Unfortunately, the information systems of most organizations are not a set of programs that work together cooperatively; in other words, these systems are NOT integrated. Instead, in most organizations they are a collection of disparate systems which were individually developed over time to meet specific demands within the organization. This happened for many reasons. Certainly it is easier to develop an information system intended to provide for a limited number of demands rather than to provide for all of the needs of a company. Additionally, in the early days of IT the available technology was simply not robust enough to attempt what we now call integrated systems. Today, we call this collection of disparate systems, which are found in most companies, legacy systems. These systems are our legacy from those systems developers that went before us in the organization. Typically, these legacy systems do the jobs for which they were designed extremely well; after all, they have been used, tested, and improved over the years. Legacy systems were typically designed to support only one business function and are often called functional systems as they were not intended to be integrated with other systems within the organization. Any needed integration would be provided by people taking the output of one system and adding it as input to another system. For example, the accounting department usually has one or even a collection of legacy systems which support accounting operations. However, the same information would not necessarily automatically flow through this set of systems that support the accounting operations.

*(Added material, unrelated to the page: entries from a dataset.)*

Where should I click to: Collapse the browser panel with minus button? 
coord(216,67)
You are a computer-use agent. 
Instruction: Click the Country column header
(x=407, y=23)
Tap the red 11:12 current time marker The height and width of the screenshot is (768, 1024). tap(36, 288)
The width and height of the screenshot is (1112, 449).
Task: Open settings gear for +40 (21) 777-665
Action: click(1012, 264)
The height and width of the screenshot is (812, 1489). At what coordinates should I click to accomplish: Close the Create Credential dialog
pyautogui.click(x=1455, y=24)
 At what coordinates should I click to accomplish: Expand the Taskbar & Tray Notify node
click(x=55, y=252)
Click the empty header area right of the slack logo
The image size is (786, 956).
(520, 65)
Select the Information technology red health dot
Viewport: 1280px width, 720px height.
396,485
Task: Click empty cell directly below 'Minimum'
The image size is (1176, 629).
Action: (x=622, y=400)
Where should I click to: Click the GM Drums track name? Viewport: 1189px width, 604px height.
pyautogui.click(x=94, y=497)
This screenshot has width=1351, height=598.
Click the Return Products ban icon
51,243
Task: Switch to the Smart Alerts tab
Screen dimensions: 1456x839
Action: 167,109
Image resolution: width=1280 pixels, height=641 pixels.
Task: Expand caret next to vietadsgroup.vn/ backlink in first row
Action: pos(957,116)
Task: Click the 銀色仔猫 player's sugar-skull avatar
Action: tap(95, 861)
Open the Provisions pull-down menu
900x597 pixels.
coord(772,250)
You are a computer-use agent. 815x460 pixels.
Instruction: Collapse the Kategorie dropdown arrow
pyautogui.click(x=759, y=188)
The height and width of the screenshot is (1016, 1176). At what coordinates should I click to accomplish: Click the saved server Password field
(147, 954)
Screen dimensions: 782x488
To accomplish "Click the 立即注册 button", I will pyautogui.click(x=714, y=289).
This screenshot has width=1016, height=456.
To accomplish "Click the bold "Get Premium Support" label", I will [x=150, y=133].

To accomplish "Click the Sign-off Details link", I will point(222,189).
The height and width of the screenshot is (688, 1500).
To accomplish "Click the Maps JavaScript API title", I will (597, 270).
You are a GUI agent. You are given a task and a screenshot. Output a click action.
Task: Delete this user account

The problem with legacy systems is not with the jobs that they do, it is with their inability to cooperate with each other - they are not integrated. The lack of integrated systems requires that people work harder to provide the integration. They must manually enter one systemís output as an input to another. This is the friction that we discussed earlier and it creates inefficiencies within the overall set of business systems of the organization. It also means that the reports that these systems generate only provide a snapshot of the results for the specific function(s) that the system was designed to support. This makes it extremely difficult to have up-to-date information about the overall status of the organization. Having this up-to-date information, or in practical terms integrating the organization's information systems, has been the holy grail of executive managers and systems professionals for many years.